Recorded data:
※

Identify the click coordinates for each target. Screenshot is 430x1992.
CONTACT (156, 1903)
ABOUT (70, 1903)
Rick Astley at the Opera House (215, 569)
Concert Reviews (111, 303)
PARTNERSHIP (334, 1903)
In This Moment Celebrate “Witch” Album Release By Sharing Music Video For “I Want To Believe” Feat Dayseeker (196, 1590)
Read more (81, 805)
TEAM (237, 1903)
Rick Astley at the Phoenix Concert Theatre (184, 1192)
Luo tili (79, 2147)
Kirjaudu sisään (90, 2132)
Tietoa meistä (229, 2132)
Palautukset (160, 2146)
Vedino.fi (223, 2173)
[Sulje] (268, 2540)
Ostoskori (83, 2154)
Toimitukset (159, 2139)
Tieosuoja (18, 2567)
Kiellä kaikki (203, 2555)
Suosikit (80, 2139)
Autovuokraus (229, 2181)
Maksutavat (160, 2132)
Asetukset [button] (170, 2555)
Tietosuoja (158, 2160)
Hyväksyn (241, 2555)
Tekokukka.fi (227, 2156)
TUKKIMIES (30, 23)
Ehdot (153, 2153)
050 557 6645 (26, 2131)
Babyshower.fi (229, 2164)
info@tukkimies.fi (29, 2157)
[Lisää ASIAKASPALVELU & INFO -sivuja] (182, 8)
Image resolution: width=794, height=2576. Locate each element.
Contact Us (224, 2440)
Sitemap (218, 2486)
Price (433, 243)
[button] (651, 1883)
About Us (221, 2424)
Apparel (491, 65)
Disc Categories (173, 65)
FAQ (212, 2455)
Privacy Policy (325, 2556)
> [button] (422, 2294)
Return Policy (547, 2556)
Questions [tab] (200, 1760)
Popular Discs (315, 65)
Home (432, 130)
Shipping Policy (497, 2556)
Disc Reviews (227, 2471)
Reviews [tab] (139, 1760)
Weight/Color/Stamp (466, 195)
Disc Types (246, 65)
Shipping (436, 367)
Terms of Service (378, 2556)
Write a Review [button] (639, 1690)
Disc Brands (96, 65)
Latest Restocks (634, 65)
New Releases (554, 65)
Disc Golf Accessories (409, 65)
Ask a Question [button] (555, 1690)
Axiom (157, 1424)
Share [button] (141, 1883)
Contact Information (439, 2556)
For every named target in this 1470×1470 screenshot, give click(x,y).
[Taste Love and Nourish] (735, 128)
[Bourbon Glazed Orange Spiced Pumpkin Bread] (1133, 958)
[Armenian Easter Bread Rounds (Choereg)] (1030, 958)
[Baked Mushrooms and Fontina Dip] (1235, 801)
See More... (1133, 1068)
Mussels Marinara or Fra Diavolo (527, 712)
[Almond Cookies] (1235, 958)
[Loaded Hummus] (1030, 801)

※

### Problem to solve
From the line containing "info@tukkimies.fi (29, 2157)" through the last line of the records above, reproduce every line exactly.

### Your solution
info@tukkimies.fi (29, 2157)
[Lisää ASIAKASPALVELU & INFO -sivuja] (182, 8)
Image resolution: width=794, height=2576. Locate each element.
Contact Us (224, 2440)
Sitemap (218, 2486)
Price (433, 243)
[button] (651, 1883)
About Us (221, 2424)
Apparel (491, 65)
Disc Categories (173, 65)
FAQ (212, 2455)
Privacy Policy (325, 2556)
> [button] (422, 2294)
Return Policy (547, 2556)
Questions [tab] (200, 1760)
Popular Discs (315, 65)
Home (432, 130)
Shipping Policy (497, 2556)
Disc Reviews (227, 2471)
Reviews [tab] (139, 1760)
Weight/Color/Stamp (466, 195)
Disc Types (246, 65)
Shipping (436, 367)
Terms of Service (378, 2556)
Write a Review [button] (639, 1690)
Disc Brands (96, 65)
Latest Restocks (634, 65)
New Releases (554, 65)
Disc Golf Accessories (409, 65)
Ask a Question [button] (555, 1690)
Axiom (157, 1424)
Share [button] (141, 1883)
Contact Information (439, 2556)
For every named target in this 1470×1470 screenshot, give click(x,y).
[Taste Love and Nourish] (735, 128)
[Bourbon Glazed Orange Spiced Pumpkin Bread] (1133, 958)
[Armenian Easter Bread Rounds (Choereg)] (1030, 958)
[Baked Mushrooms and Fontina Dip] (1235, 801)
See More... (1133, 1068)
Mussels Marinara or Fra Diavolo (527, 712)
[Almond Cookies] (1235, 958)
[Loaded Hummus] (1030, 801)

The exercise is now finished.